— What this task involves —
Everything from the line containing "Events (78, 149)" to the end of the records must be restated word for word, and nothing else.
───── Input records
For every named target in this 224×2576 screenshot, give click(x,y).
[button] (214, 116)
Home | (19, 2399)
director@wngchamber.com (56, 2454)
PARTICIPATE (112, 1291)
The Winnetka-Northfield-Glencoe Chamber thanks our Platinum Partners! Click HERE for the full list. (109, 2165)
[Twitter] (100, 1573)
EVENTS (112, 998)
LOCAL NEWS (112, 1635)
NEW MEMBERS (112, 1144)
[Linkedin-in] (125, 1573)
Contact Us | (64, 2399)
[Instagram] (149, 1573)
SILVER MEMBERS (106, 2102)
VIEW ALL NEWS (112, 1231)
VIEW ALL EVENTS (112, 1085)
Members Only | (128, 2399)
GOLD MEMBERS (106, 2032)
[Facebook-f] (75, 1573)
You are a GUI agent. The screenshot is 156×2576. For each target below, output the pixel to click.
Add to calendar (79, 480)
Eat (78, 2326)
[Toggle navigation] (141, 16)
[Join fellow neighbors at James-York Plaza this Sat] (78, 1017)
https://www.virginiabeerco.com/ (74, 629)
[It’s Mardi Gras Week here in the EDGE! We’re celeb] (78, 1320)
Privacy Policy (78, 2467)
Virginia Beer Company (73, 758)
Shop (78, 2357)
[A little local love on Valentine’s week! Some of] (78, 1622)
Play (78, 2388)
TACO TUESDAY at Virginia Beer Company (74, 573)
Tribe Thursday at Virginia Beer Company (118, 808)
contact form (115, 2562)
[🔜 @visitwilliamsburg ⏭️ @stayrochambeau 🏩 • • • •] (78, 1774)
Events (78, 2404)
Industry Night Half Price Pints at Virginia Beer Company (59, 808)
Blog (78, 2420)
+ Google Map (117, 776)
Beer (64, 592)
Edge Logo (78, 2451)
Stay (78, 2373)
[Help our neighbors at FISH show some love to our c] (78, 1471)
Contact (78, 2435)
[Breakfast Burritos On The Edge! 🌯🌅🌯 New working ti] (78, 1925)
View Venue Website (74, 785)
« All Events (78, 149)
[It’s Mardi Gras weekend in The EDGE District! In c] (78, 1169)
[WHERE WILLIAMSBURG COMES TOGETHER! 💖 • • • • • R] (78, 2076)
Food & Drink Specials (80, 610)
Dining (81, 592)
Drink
──────────
— Solution for this problem —
« All Events (78, 149)
[It’s Mardi Gras weekend in The EDGE District! In c] (78, 1169)
[WHERE WILLIAMSBURG COMES TOGETHER! 💖 • • • • • R] (78, 2076)
Food & Drink Specials (80, 610)
Dining (81, 592)
Drink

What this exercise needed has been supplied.